> _YOUR ASSIGNMENT_: Read through the entries below and return each line with the word "will".
======== DATA EXTRACTS ========
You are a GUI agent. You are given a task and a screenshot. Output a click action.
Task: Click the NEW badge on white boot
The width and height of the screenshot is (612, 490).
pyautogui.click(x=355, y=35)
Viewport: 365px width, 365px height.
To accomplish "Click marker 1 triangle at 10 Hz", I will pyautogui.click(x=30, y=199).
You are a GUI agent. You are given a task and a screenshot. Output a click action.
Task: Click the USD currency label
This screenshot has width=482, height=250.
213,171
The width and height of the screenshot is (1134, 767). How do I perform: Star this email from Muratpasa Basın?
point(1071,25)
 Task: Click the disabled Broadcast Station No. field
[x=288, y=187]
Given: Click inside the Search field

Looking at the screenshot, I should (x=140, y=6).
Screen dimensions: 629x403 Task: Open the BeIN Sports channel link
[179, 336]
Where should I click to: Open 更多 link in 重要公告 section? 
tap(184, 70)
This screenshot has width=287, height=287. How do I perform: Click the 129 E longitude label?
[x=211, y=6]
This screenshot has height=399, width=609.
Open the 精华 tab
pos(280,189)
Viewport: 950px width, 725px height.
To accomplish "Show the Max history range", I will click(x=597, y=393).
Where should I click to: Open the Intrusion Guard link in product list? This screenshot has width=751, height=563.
========
======== DATA EXTRACTS ========
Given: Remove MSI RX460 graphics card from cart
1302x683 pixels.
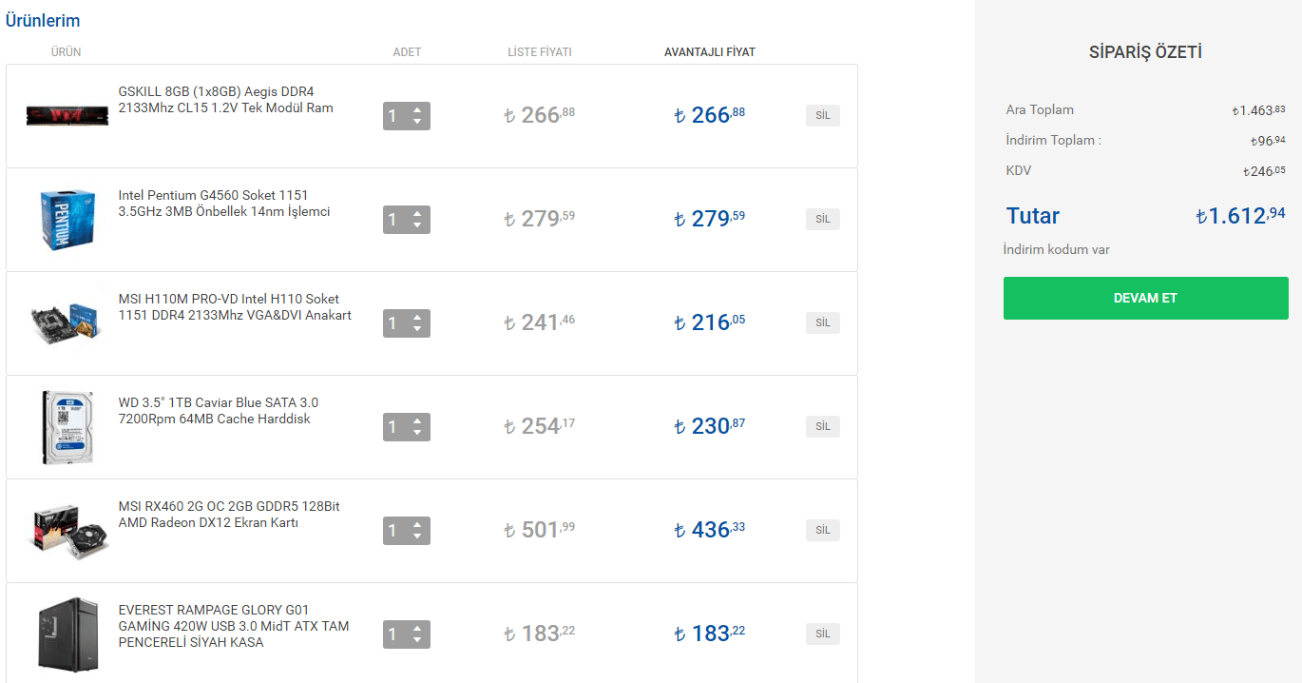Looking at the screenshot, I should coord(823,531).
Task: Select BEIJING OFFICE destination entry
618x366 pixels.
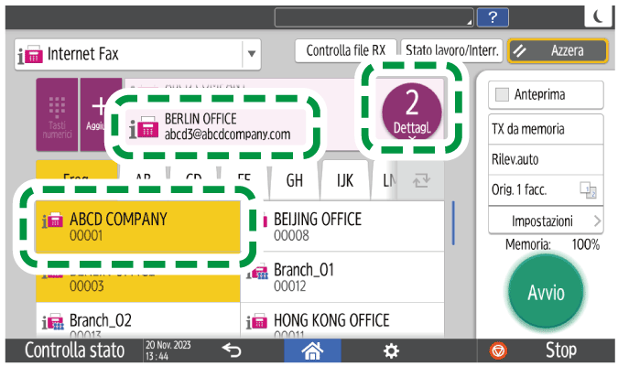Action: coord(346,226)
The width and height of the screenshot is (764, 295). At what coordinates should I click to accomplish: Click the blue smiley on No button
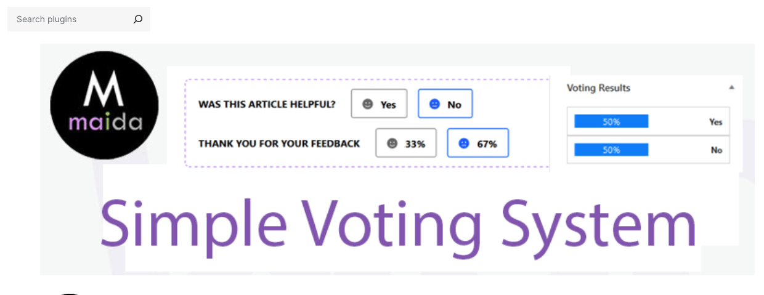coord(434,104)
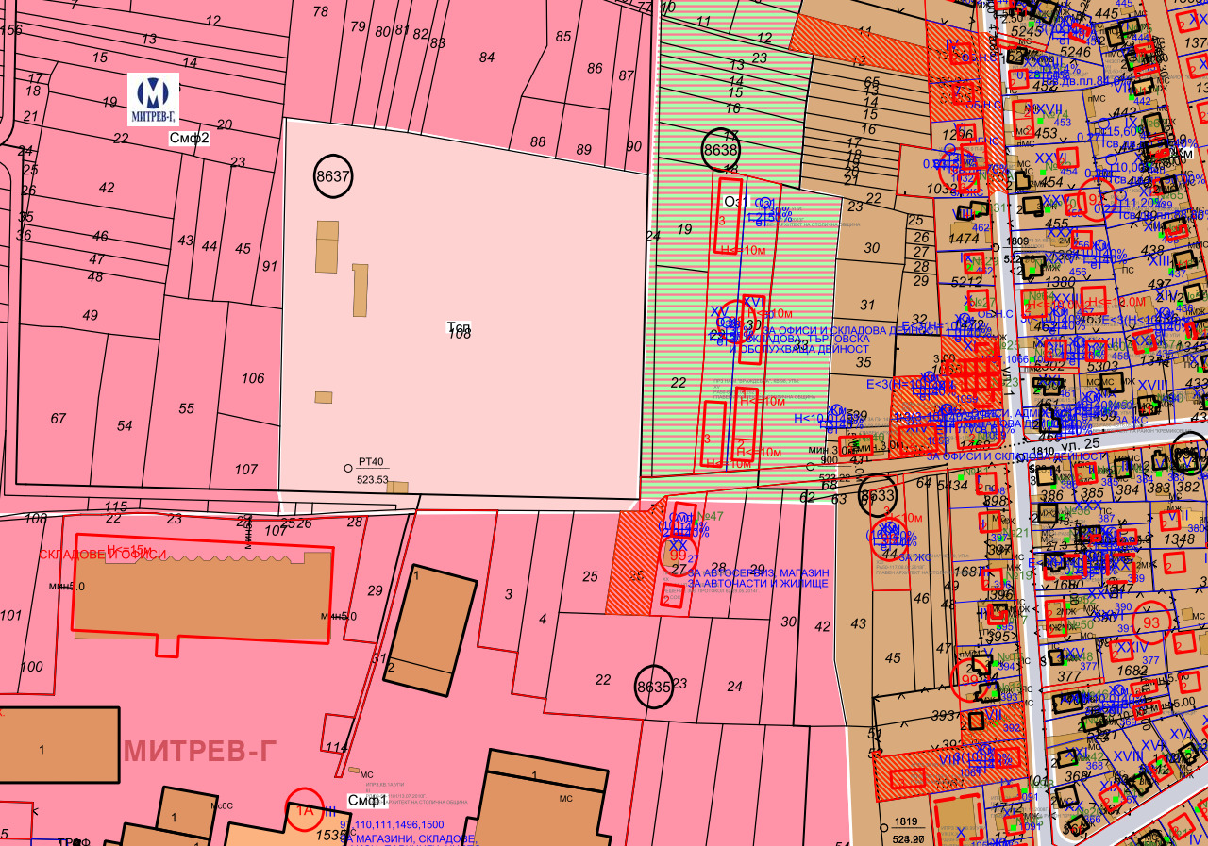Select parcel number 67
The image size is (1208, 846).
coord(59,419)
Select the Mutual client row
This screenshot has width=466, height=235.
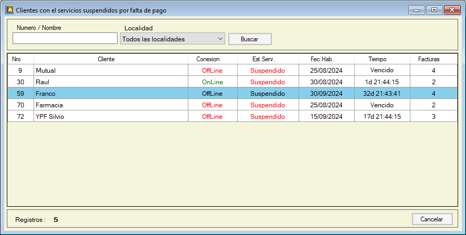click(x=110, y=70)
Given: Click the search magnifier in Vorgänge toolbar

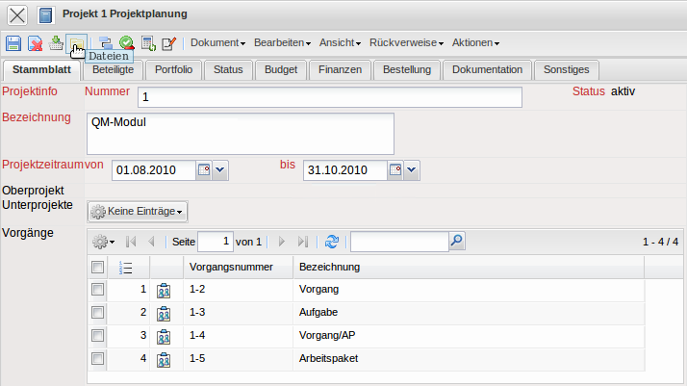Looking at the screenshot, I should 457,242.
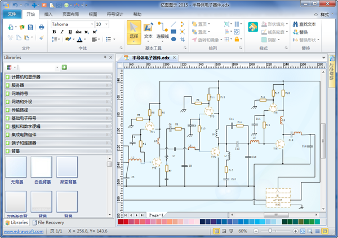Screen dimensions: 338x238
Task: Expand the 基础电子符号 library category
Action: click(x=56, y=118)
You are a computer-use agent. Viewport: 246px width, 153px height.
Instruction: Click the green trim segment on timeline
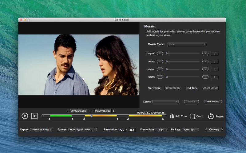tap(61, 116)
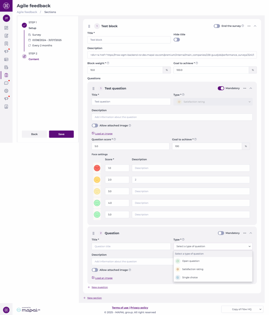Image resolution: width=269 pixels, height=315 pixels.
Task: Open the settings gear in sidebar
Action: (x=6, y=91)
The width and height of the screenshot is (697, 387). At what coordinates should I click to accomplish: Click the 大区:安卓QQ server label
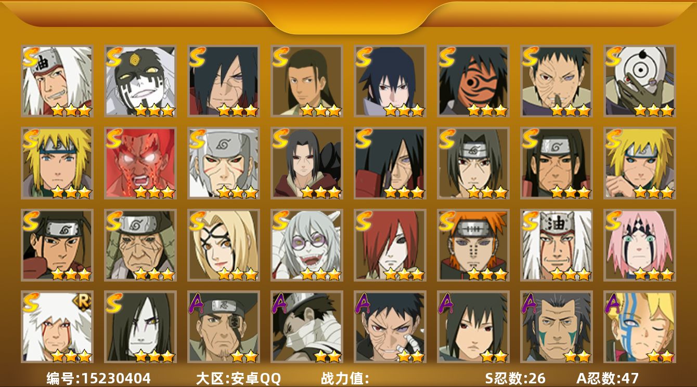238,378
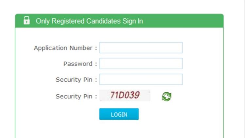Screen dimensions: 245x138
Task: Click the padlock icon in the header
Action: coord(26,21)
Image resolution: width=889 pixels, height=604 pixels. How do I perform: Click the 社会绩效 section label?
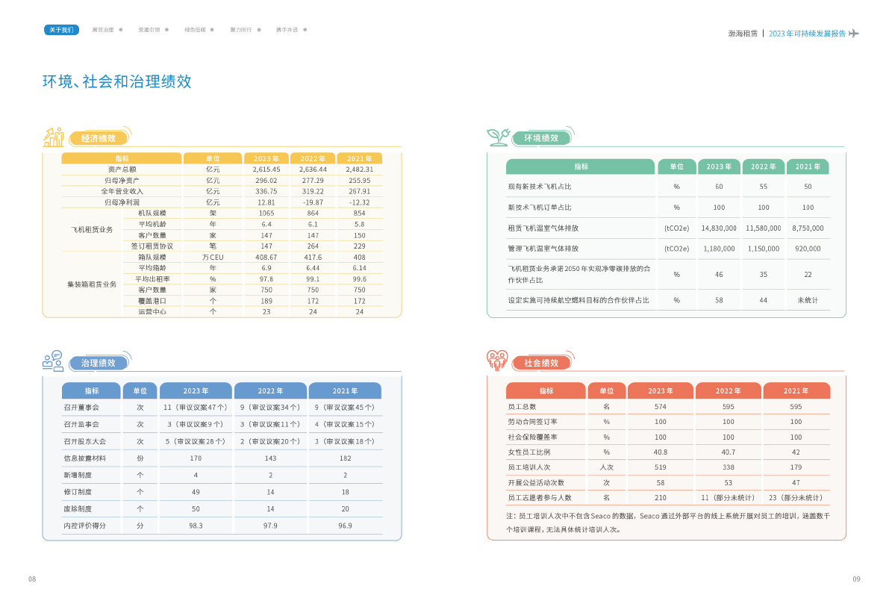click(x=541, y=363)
========
> _TASK RESULT_:
To accomplish "Click marker 1 triangle at 10 Hz", I will pyautogui.click(x=30, y=199).
To accomplish "Show the Max history range", I will click(x=597, y=393).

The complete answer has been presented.